**Do this:**
From the hockey interview below, write out word for word the passage that begins with "MayorsManor goes one-on-one" and ends with "top college defenseman.".

MayorsManor goes one-on-one with Kings GM Dean Lombardi

Shore Nick - Black Aces Kings 2013
There’s no denying that being a General Manager in the National Hockey League is a year-round job. In addition to putting a team together for the NHL’s regular season, there’s scouting, the draft, salary cap related contract issues, trades, injury management and much more. Just this season alone, Kings GM Dean Lombardi oversaw multiple deals with other clubs, dealt with countless doctors regarding injuries to Matt Greene and Willie Mitchell, plus worked with Ron Hextall and staff on various transactions related to the team’s AHL affiliate in Manchester – where they signed several free agents and recently added their top college defenseman.

On Monday, as he stood watching over about a dozen of his prized prospects participating in a late afternoon practice, we had a chance to spend some one-on-one time with Lombardi and pick his brain on a myriad of player development related topics. Here’s some of the interesting insight he offered up…

On the Black Aces being back in town:

“Well I think it’s invaluable that they see a playoff game. I think it’s hard to explain to a young player, how hard it is at the highest level. You can’t describe it, but if you bring them to a playoff game and have them stand by the boards, they see how hard it is. That, in itself, is invaluable. That’s what kids don’t understand about this level. They think the next step is as easy as every other step, right? Because they’ve always been top players coming up in junior and college. They think the next step will be just as easy. And I think when they see that St. Louis series up close and personal, they realize how it’s a lot of work.”

On the selection process used for bringing prospects up during the playoffs:

“We kind of went through the list. And the guys, like (Mark Andre) Cliché was hurt. We lost a lot of guys, losing Clune and Hicks, some of these guys are waivers to restock again. So I don’t know who’s not here….Part of it too is you want to give a kid every chance. The kids you might decide not to bring have generally been pros for (maybe) four years. So I don’t know if it’s, ‘This guy’s an A-prospect, this guy’s a B-prospect.’ I don’t think we really look at it like that. I think it’s more a case of, ‘Okay you’re a first year pro, there’s still upside, so let’s not waste any time.’”

[note: Kurtis MacDermid, a 6-foot-3 defenseman from the OHL, signed as a free agent after being invited to Development Camp last summer, was a late add and will be joining the group on Tuesday or Wednesday.]

On how easy it was to sign Derek Forbort and Nick Shore:

“You know, Forbort went pretty easy, and then Shore was, I don’t want to say it was a difficult decision per se, but it was more methodical. Forbort pretty much had his mind made up prior to the season. I think Shore was probably a little bit of a different case. In the grand scheme of things, it wasn’t hard when he made his decision. But he was much more methodical.”

On reports that Shore finally signed because the Kings agreed to burn the first year off his Entry-Level Contract:

“I don’t know if it was that. I don’t know. Yeah, probably. You know, in terms of the kid, he never mentioned that. All the questions he asked were what our plans were for him, and where we saw him fitting in. I didn’t know that was an issue to be honest with you. The thing about it is, particularly with the way the entry-level system is now…As a practical matter they just need to focus on (the fact) the first contract is not where you’re going to get set, right? So from our perspective you try to impress upon them there’s a long way to go to where a contract should really be an issue. Maybe your third one. That means you’ve probably arrived, and maybe you are set. I don’t know. Like I said, in terms of us, when we sat down with him it was never an issue. It was all hockey questions.”

**Given material:**
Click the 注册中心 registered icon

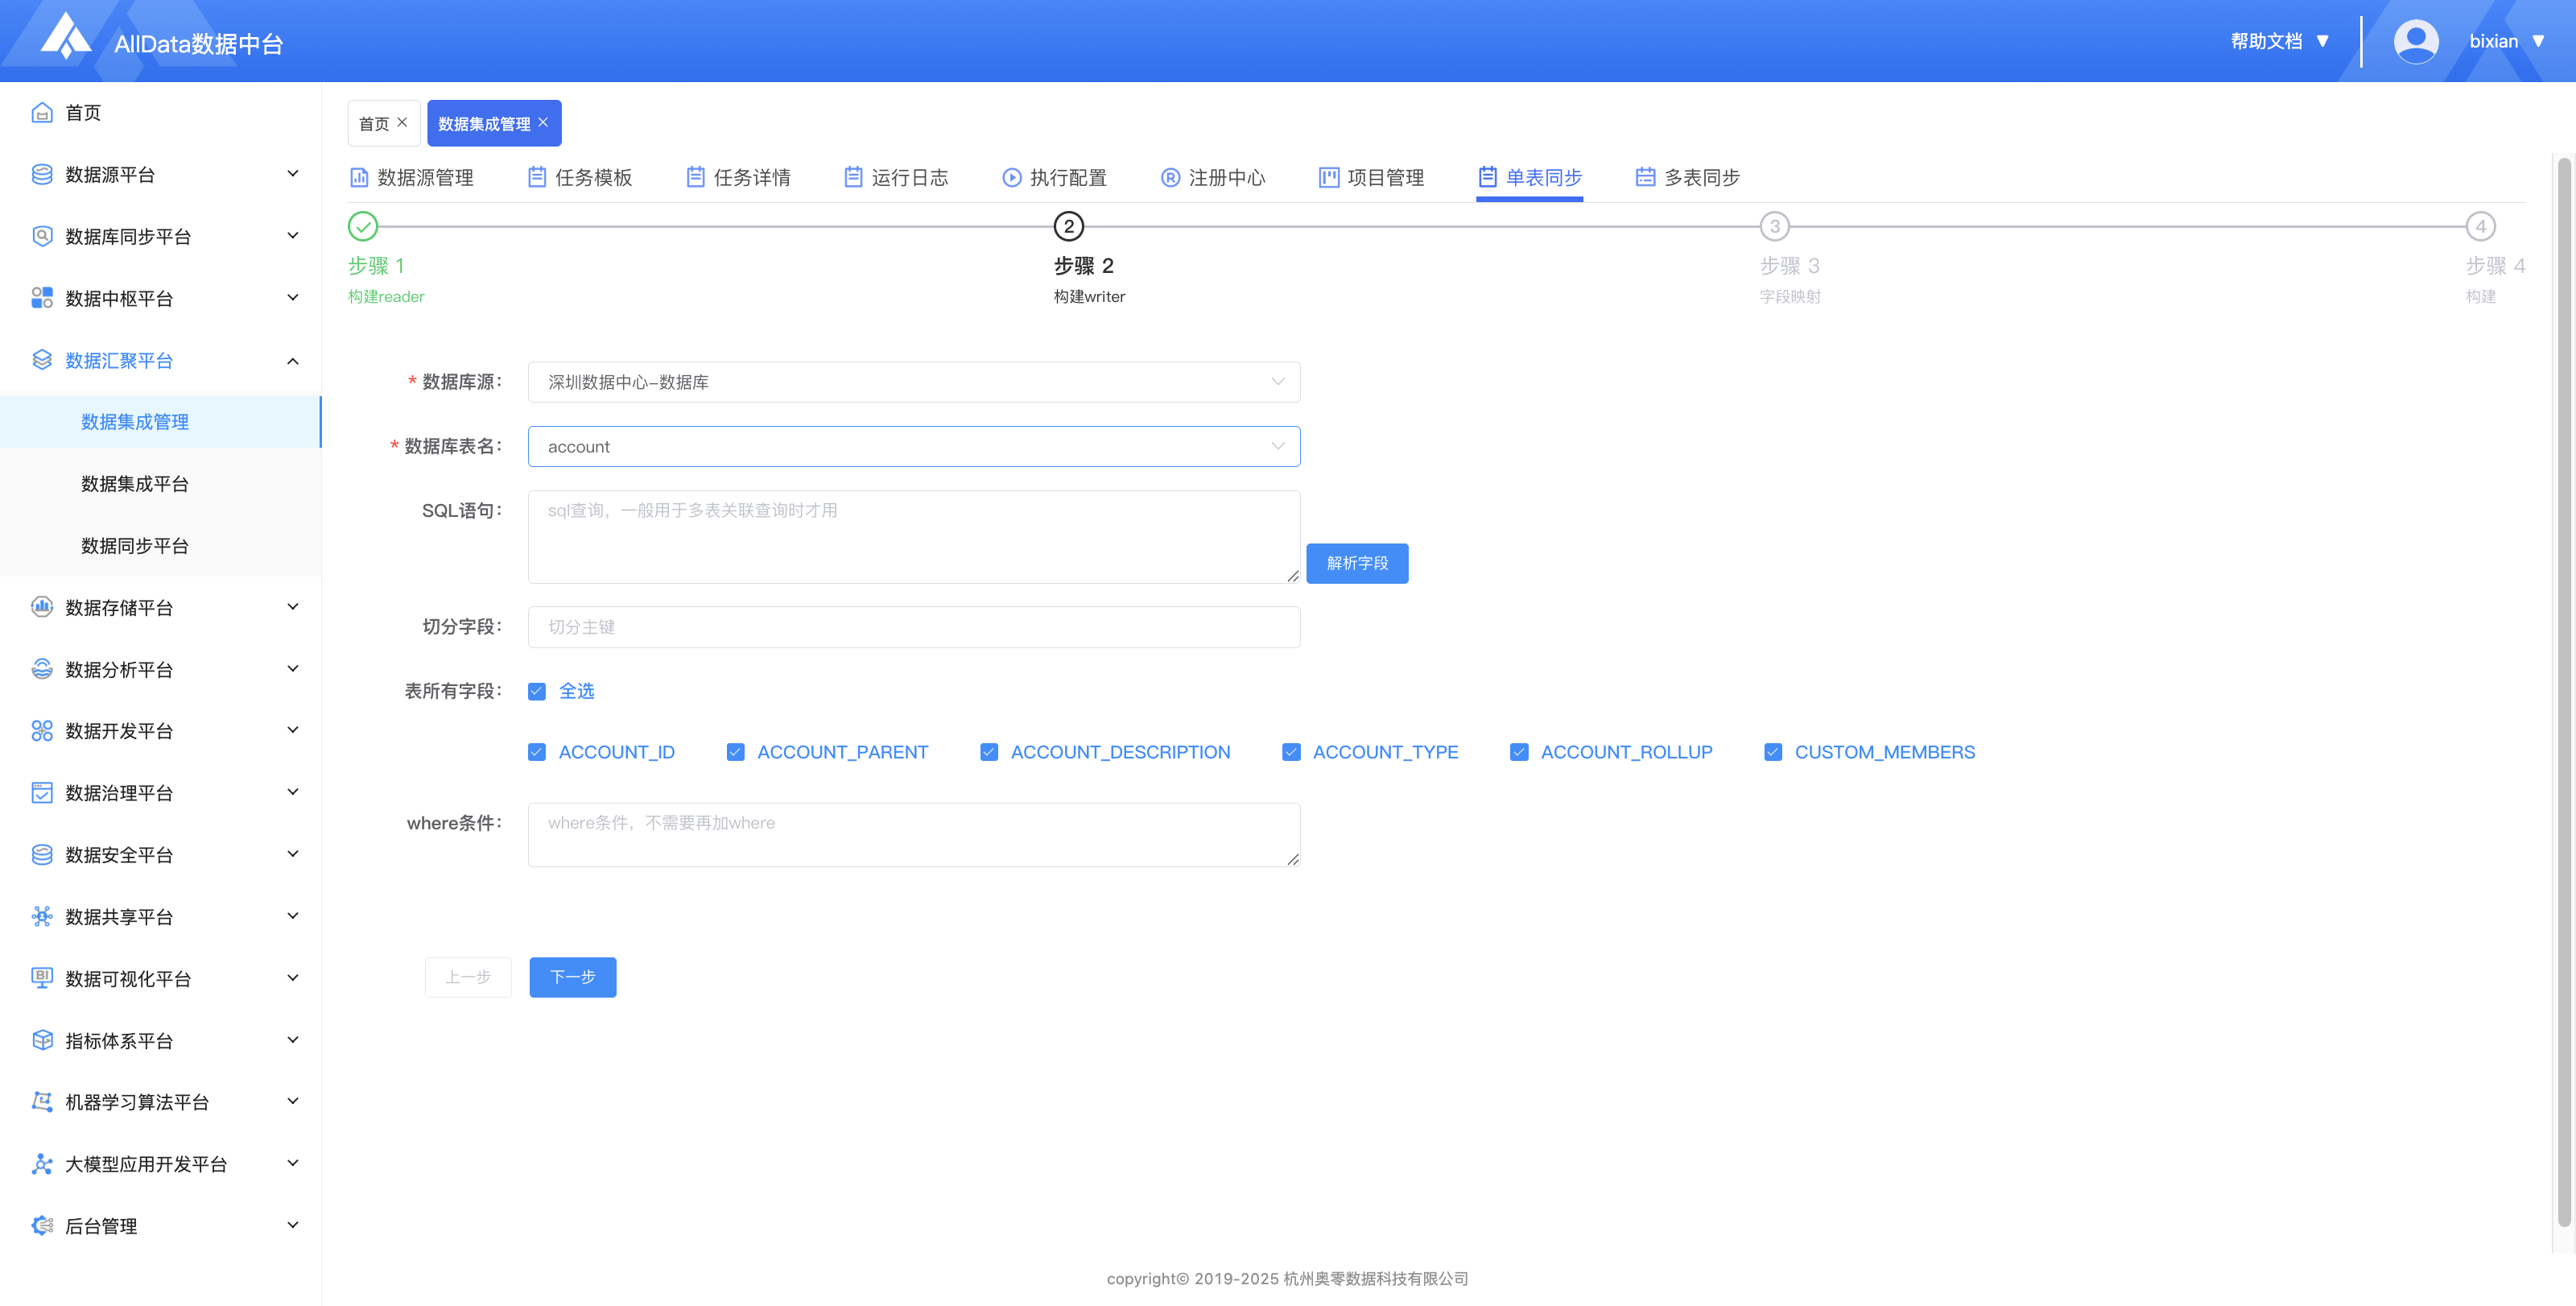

**Completed exercise:**
MayorsManor goes one-on-one with Kings GM Dean Lombardi

Shore Nick - Black Aces Kings 2013
There’s no denying that being a General Manager in the National Hockey League is a year-round job. In addition to putting a team together for the NHL’s regular season, there’s scouting, the draft, salary cap related contract issues, trades, injury management and much more. Just this season alone, Kings GM Dean Lombardi oversaw multiple deals with other clubs, dealt with countless doctors regarding injuries to Matt Greene and Willie Mitchell, plus worked with Ron Hextall and staff on various transactions related to the team’s AHL affiliate in Manchester – where they signed several free agents and recently added their top college defenseman.